Parneshia Jones’ parents were set on her becoming a doctor or a lawyer.

So, when she transferred from pre-med to become a creative writing major at Chicago State University, “They were horrified,” she says.

But Parneshia, who was raised in Evanston, grew into a highly accomplished poet and was able to channel her talents into a literary day job as sales and subsidiary rights manager at Northwestern University Press. She’s also involved with numerous initiatives to make poetry more visible in the community and encourage young writers.

Parneshia has won the Gwendolyn Brooks Poetry Award and the Margaret Walker Short Story Award, and her work has appeared in numerous anthologies including “The Ringing Ear: Black Poets Lean South (Cave Canem Anthology) ” (Parneshia’s family migrated from the South), and “A Writers’ Congress: Chicago Poets on Barack Obama’s Inauguration.” She holds a graduate degree in poetry and is a member of the Affrilachian Poets, a collective of Black voices from Appalachia. She wrote a book length manuscript of poetry with the help of a grant from Ragdale, a place she calls “life-changing,” and has performed her work all over the U.S.

At Chicago State, Parneshia was accepted to work privately with the renowned poet Gwendolyn Brooks, who encouraged her to pursue her poetry seriously. Six months later, Brooks died, and Parneshia did indeed pursue writing and community involvement in honor of her spirit.

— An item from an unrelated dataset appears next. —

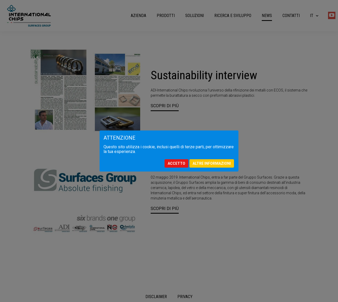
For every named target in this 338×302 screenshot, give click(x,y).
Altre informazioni (212, 163)
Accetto (176, 163)
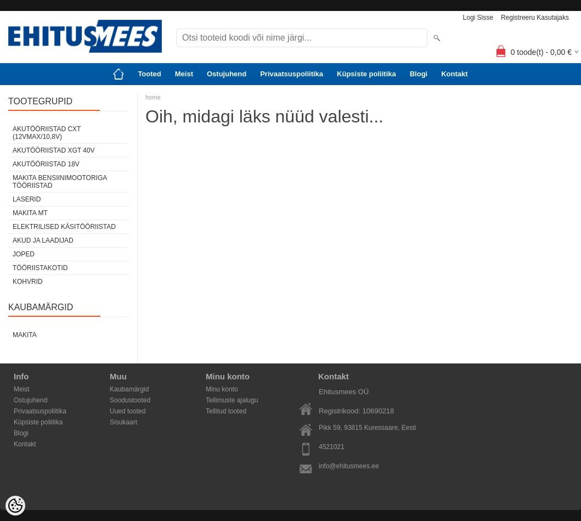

“Gwendolyn Brooks was not just a writer, she supported writers,” Parneshia says. “Being a writer goes beyond pen and paper, it goes beyond a book. It’s about how you connect yourself to the community. Get your hands on people who haven’t written—some of the greatest poets never wrote a poem.”

To encourage young writers, Parneshia serves on the board of the community-based Guild Literary Complex in Chicago. In 2009, she was commissioned by Art for Humanity and the City of Chicago to write a poem for an exhibition at the 2010 World Cup. She also wrote a poem about the history of African Americans on the North Shore for the nonprofit Shorefront.

At her day job, Parneshia is surrounded by poets, novelists, filmmakers and playwrights. She travels the world, all for the sake of writing. Her parents no longer wish she had pursued a more stable profession. Instead, her mother nags her, “Have you written today?”